Project 2

Introduction

This project focuses on data transformation and clean up of three datasets from various sources. Each dataset required initial analysis in order to prepare it for downstream analysis and to answer main questions:

Customer churn - how many customers have been lost or gained over a year for three company divisions?
College costs and grants - comparing four New York colleges, what are their tuition costs and maximum possible grants?
Religion and salary - Plot reglious affiations with salary earnings.

Customer Churn

This sample dataset contains three company divisions (A, B and C) along with their customers gained and lost over a year long period. Given this information, determine which division has the highest and lowest rate of customer churn. In this case, customer churn is defined as a ratio of customers lost to customers gained. A division with a low churn rate would be promoted as a model of good operations and customer relations from which other divisions can learn from.

Source: https://tinyurl.com/rnb87tbv

Original Dataset

The original dataset is in a wide format with each division’s performance on a performance chart.

customers <- read_csv("https://raw.githubusercontent.com/cliftonleesps/607_acq_mgt/main/project2/customer_churn.csv", 
                      n_max=6, 
                      show_col_types=FALSE)

**Monthly Customer Data**
Division	Description	Jan	Feb	Mar	Apr	May	Jun	Jul	Aug	Sep	Oct	Nov	Dec
A	Gained	70	80	100	110	70	45	50	99	112	99	55	110
A	Lost	0	-90	-30	-45	-95	-33	-110	-34	-34	-88	-65	-45
B	Gained	80	80	90	120	100	119	75	119	90	80	80	90
B	Lost	0	-15	-30	-25	-50	-77	-45	-77	-30	-15	-20	-30
C	Gained	60	85	80	90	120	45	75	45	80	85	60	80
C	Lost	0	-45	-27	-17	-33	-80	-45	-80	-27	-45	-35	-27

Clean up

The operations used to clean up this data includes: pivoting; filtering; mutating; summing. Without these functions, it would be impossible to normalize the data set since the gained and lost data are on different rows. Additionally, summing up the total customers is an aggregate function and requires all numbers to be in a single column.

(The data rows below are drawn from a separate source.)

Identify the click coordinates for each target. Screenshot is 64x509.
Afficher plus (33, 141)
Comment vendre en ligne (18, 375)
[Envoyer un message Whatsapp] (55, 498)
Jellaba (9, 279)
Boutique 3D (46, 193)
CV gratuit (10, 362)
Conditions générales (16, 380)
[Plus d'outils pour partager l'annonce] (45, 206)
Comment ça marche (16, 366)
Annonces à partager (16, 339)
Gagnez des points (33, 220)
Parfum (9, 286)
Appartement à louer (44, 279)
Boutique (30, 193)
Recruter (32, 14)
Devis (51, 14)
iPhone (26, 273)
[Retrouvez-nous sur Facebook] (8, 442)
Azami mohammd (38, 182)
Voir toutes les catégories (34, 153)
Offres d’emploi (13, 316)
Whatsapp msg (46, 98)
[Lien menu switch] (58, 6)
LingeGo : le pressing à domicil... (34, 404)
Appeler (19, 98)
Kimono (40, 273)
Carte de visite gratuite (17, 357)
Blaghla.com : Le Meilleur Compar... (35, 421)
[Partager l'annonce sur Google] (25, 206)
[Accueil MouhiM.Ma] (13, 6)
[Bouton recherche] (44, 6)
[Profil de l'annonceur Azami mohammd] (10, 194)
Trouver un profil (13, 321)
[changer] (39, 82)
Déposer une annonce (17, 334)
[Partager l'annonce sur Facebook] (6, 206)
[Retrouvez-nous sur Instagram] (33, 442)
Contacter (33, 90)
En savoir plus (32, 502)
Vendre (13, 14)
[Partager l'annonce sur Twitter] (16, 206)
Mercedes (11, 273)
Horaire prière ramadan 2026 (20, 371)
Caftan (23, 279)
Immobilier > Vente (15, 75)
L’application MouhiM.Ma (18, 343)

# Create a longer format with the tidyr pivot_longer function
customers_long_format <- pivot_longer(customers,cols=3:14,names_to="month", values_to="num_customers")

customers_aggregate <- tibble (division = '', churn = 0)

for (division in LETTERS[1:3]) {
    # sum up the customers lost and gained
    customers_lost <- customers_long_format %>% filter(Division==division & Description == "Lost") %>% select(num_customers) %>% sum()
    customers_gained <- customers_long_format %>% filter(Division==division & Description == "Gained") %>% select(num_customers) %>% sum()
    
    # add a row to the aggregate tibble
    customers_aggregate <- add_row(
                                    customers_aggregate,
                                    division = division,
                                    churn = abs(customers_lost/customers_gained)
                                   )
} # division

# Remove the unneeded first row
customers_aggregate <- customers_aggregate[-1,]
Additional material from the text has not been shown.